* **Exercise details**
Pictures stay out; everything else in the records gets transcribed exactly.

* **Data for processing**
----

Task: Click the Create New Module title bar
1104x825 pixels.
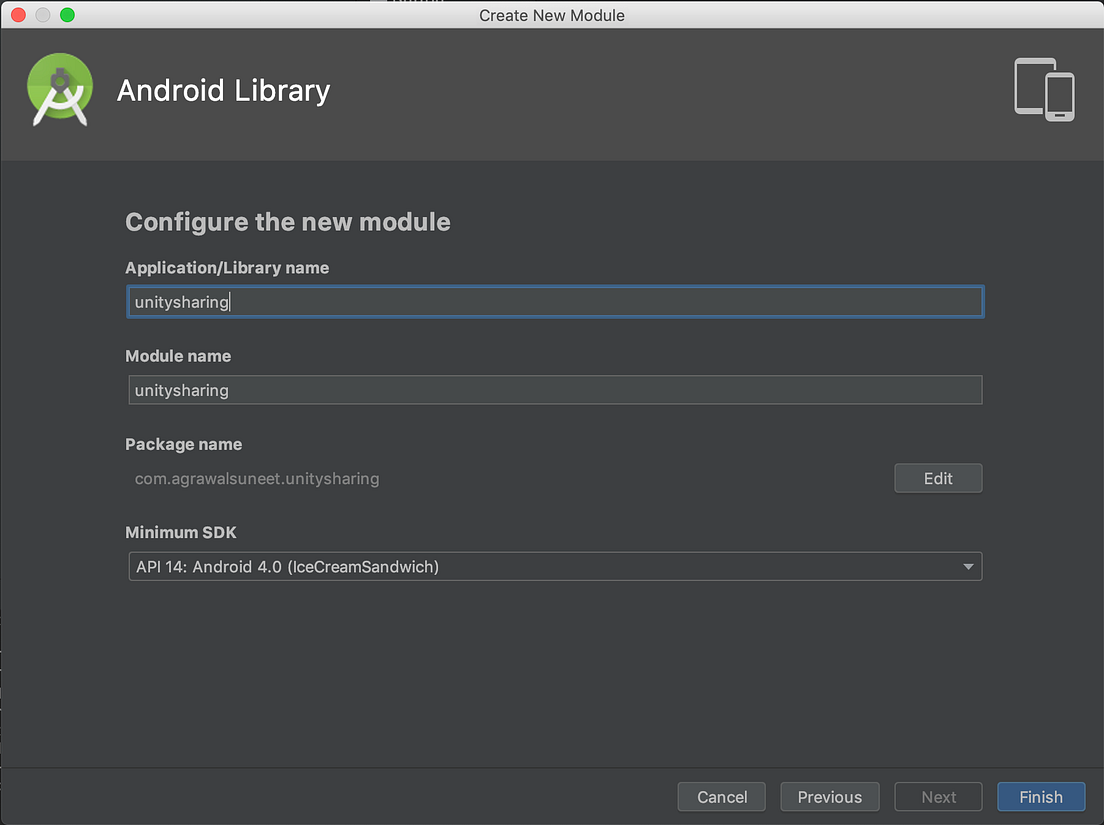Action: (x=551, y=15)
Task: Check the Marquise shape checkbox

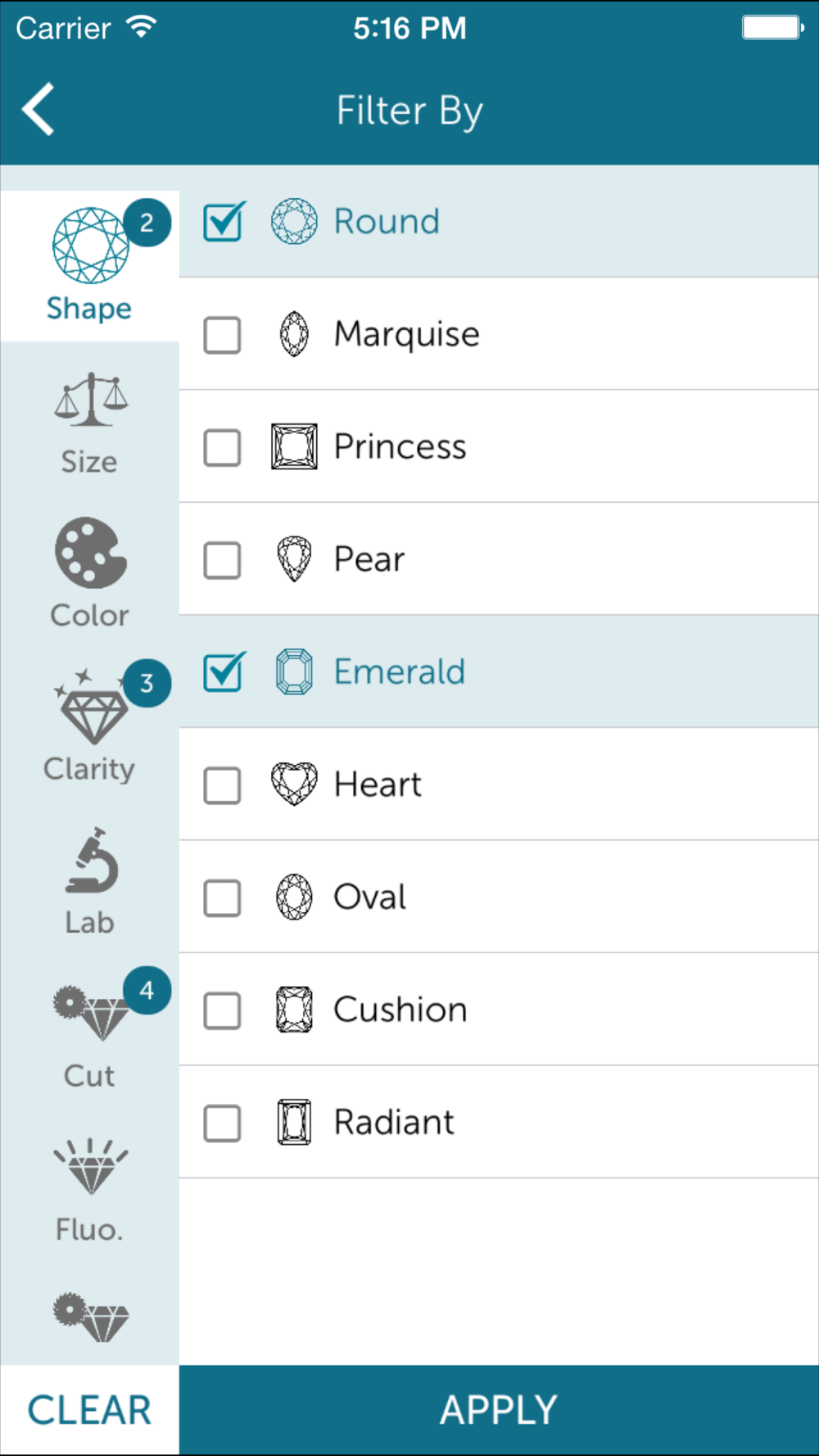Action: pyautogui.click(x=222, y=335)
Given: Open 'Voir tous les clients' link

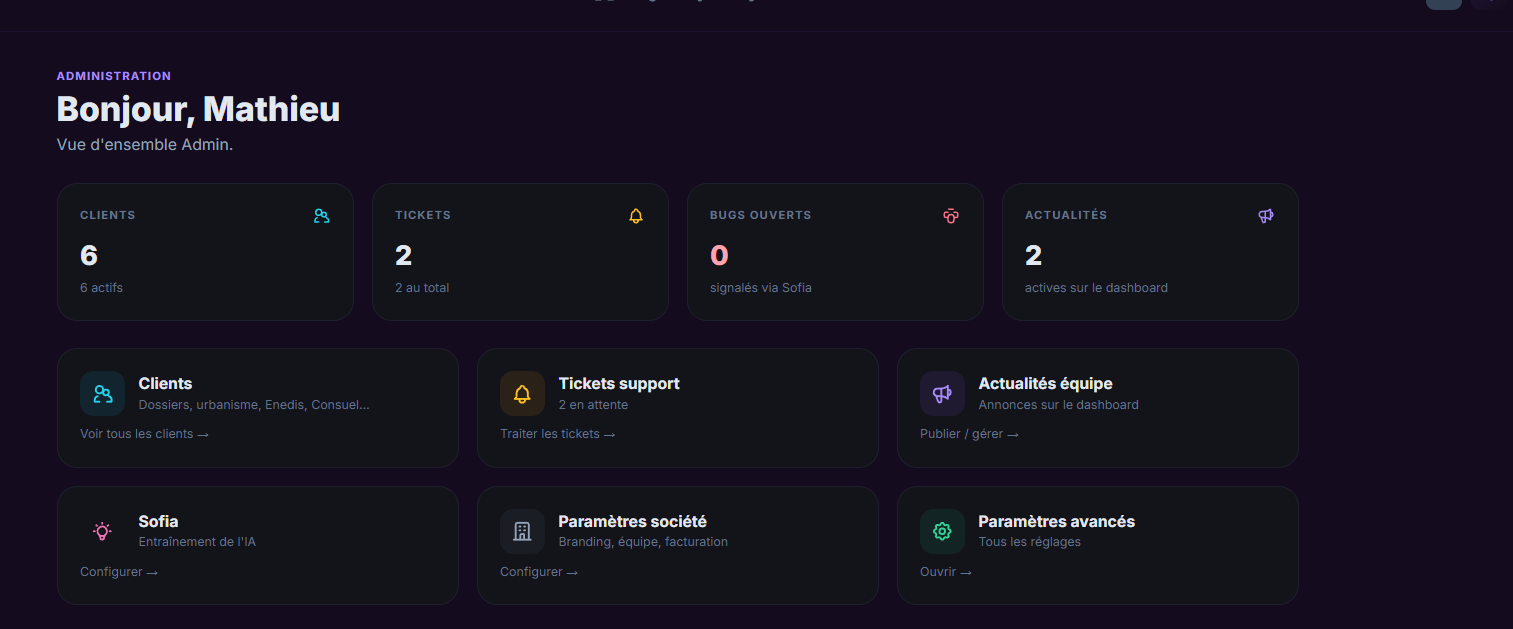Looking at the screenshot, I should click(x=144, y=434).
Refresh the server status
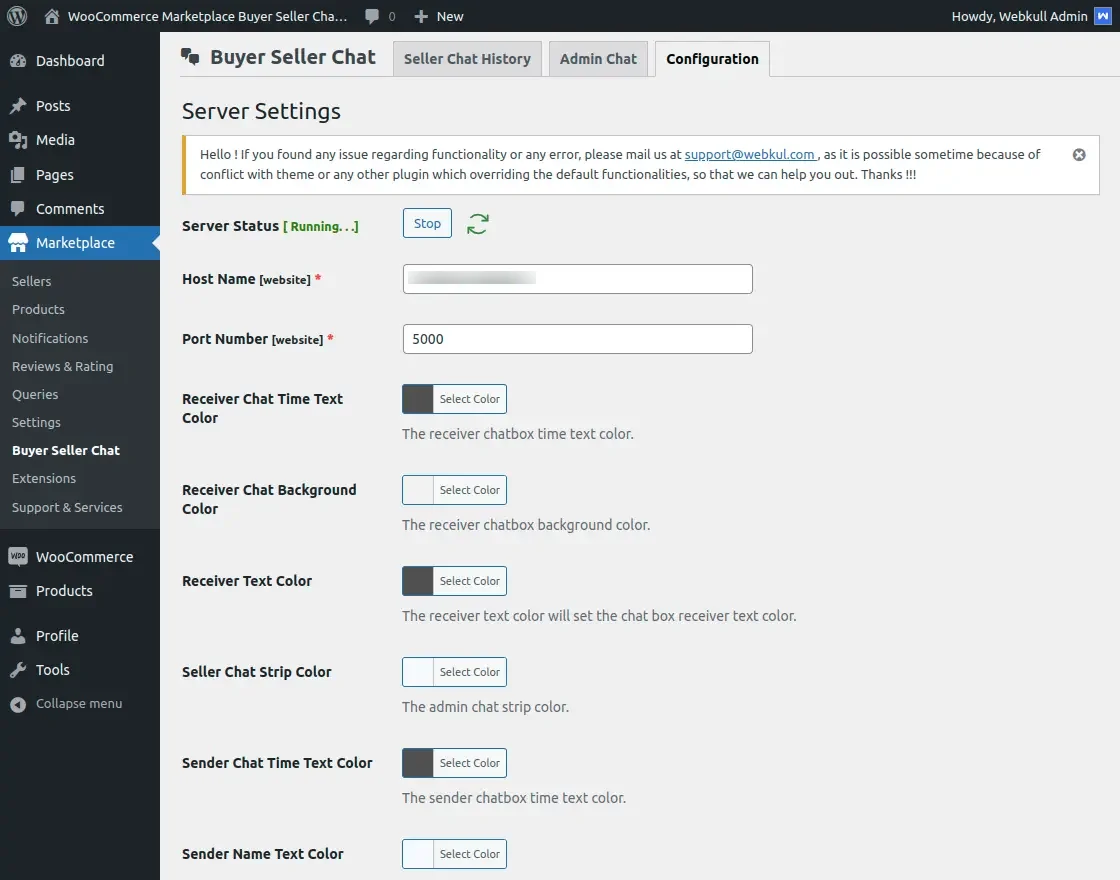This screenshot has height=880, width=1120. (x=478, y=223)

----

* **Answer section**
Task: Click the Create New Module title bar
1104x825 pixels.
Action: (x=551, y=15)
Task: Check the Marquise shape checkbox

Action: pyautogui.click(x=222, y=335)
Given: Open 'Voir tous les clients' link

Looking at the screenshot, I should click(x=144, y=434).
Refresh the server status
This screenshot has height=880, width=1120. (x=478, y=223)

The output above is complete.